Poi il pontefice si rivolge ai giovani presenti: "Cari giovani... La Domenica delle Palme sia per voi il giorno della decisione, la decisione di accogliere il Signore e di seguirlo fino in fondo, la decisione di fare della sua Pasqua di morte e risurrezione il senso stesso della vostra vita di cristiani. E' la decisione che porta alla vera gioia, come ho voluto ricordare nel Messaggio ai Giovani per questa Giornata - «Siate sempre lieti nel Signore» (Fil 4,4) -, e come avvenne per santa Chiara di Assisi, che, ottocento anni or sono, trascinata dall'esempio di san Francesco e dei suoi primi compagni, proprio nella Domenica delle Palme, lasciò la casa paterna per consacrarsi totalmente al Signore: aveva diciotto anni ed ebbe il coraggio della fede e dell'amore, di decidersi per Cristo, trovando in Lui la gioia e la pace".
Proprio oggi Benedetto XVI ha inviato una Lettera a mons. Domenico Sorrentino, Vescovo di Assisi-Nocera Umbra-Gualdo Tadino, per l'Anno Clariano, indetto in tutta la diocesi e fra tutte le comunità francescane in ricordo di Santa Chiara, in occasione dell'VIII centenario della sua conversione e consacrazione.
Rivolgendosi poi a tutti i fedeli, il papa li esorta a vivere in questa Settimana Santa due sentimenti: " la lode, come hanno fatto coloro che hanno accolto Gesù a Gerusalemme con i loro «osanna»; ed il ringraziamento, perché in questa Settimana Santa il Signore Gesù rinnoverà il dono più grande che si possa immaginare: ci donerà la sua vita, il suo corpo e il suo sangue, il suo amore".
"Ma a un dono così grande - aggiunge - dobbiamo rispondere in modo adeguato, ossia con il dono di noi stessi, del nostro tempo, della nostra preghiera, del nostro stare in comunione profonda d'amore con Cristo che soffre, muore e risorge per noi" E fa suo l'invito di un Padre della Chiesa, sant'Andrea, Vescovo di Creta: "Stendiamo, dunque, umilmente innanzi a Cristo noi stessi, piuttosto che le tuniche o i rami inanimati e le verdi fronde che rallegrano gli occhi solo per poche ore e sono destinate a perdere, con la linfa, anche il loro verde. Stendiamo noi stessi rivestiti della sua grazia, o meglio, di tutto lui stesso ... e prostriamoci ai suoi piedi come tuniche distese ... per poter offrire al vincitore della morte non più semplici rami di palma, ma trofei di vittoria".

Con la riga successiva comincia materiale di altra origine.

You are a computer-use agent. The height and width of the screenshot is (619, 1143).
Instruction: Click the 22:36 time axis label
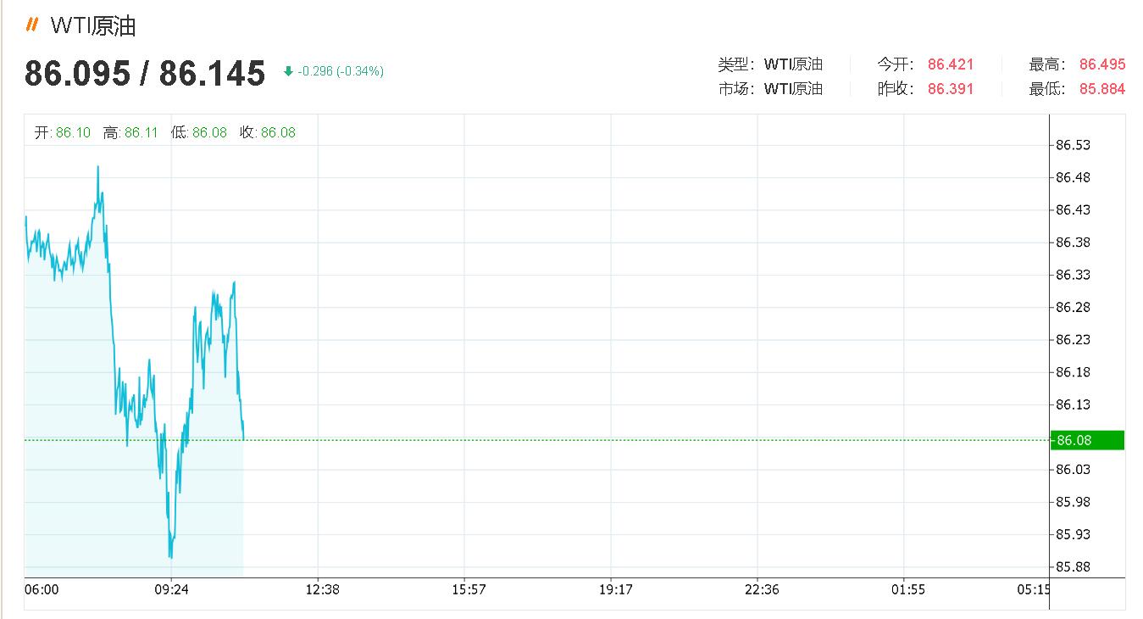tap(762, 589)
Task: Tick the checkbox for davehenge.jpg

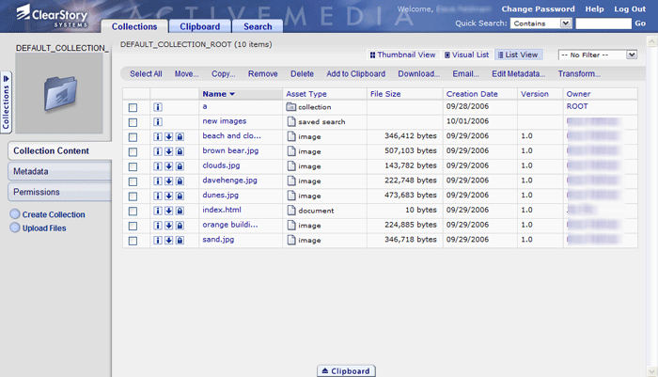Action: point(133,181)
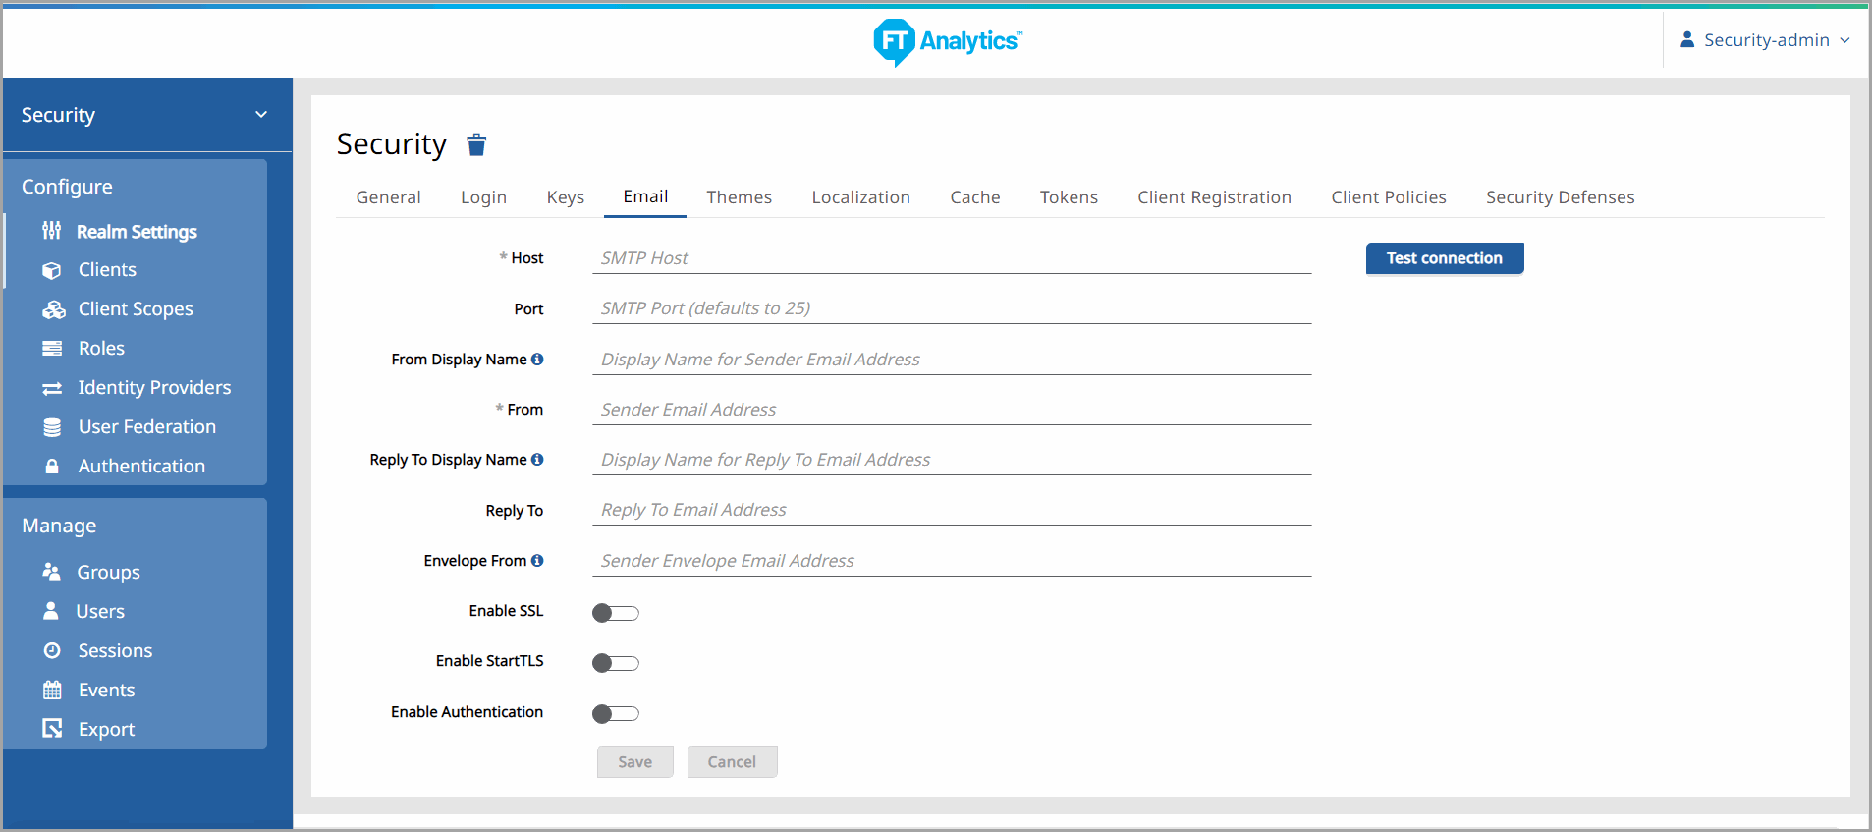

Alla fine della celebrazione, prima della preghiera dell'Angelus, Benedetto XVI ha salutato i presenti e soprattutto i giovani. Un "saluto speciale" l'ha dedicato "al Comitato organizzatore della scorsa GMG di Madrid e a quello che sta organizzando la prossima, di Rio de Janeiro" nel 2013, come pure "ai delegati all'Incontro Internazionale sulle Giornate Mondiali della Gioventù, promosso dal Pontificio Consiglio per il Laici, qui rappresentato dal Presidente, card. Riłko, e dal Segretario, Mons. Clemens".